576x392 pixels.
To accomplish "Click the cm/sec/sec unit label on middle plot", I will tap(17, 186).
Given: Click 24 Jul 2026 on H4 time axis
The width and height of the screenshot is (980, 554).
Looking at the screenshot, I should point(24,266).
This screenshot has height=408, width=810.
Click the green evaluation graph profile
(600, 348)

##########

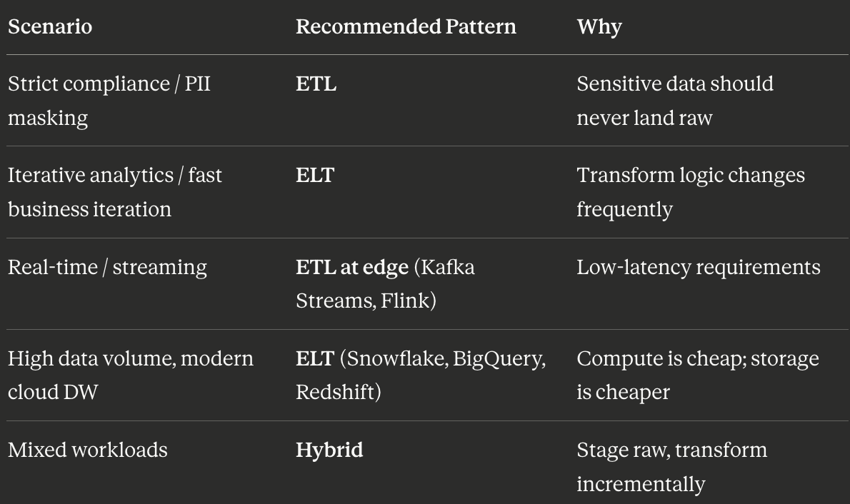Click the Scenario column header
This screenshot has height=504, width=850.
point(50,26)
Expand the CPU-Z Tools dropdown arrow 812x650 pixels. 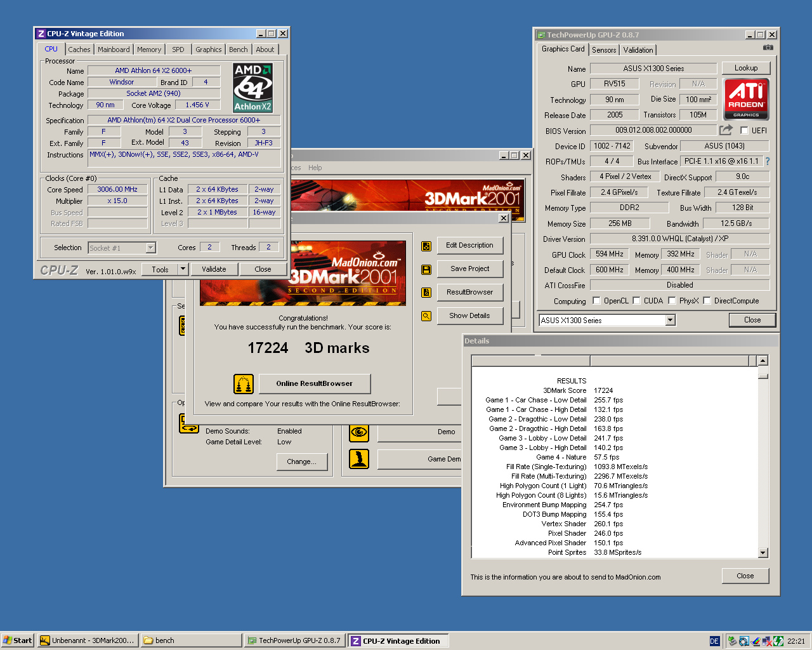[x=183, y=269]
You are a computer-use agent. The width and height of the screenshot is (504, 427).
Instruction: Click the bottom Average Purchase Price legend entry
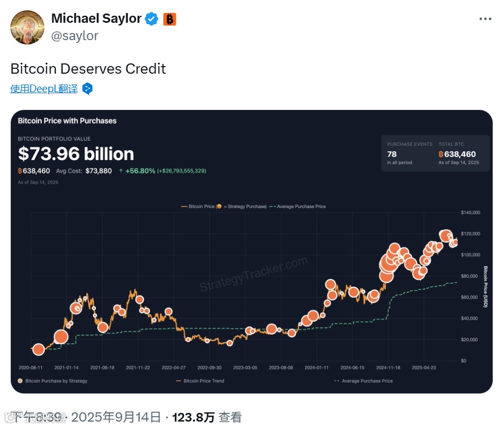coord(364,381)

##########

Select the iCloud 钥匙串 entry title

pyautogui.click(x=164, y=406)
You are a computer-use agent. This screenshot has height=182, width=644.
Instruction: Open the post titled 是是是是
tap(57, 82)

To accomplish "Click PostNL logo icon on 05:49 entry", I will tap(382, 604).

##########

• Brief: Go through the data and return each line where the word "agent" appears.

• Response to this task:
You are a computer-use agent. The width and height of the screenshot is (504, 427).
You are a computer-use agent. This screenshot has height=182, width=644.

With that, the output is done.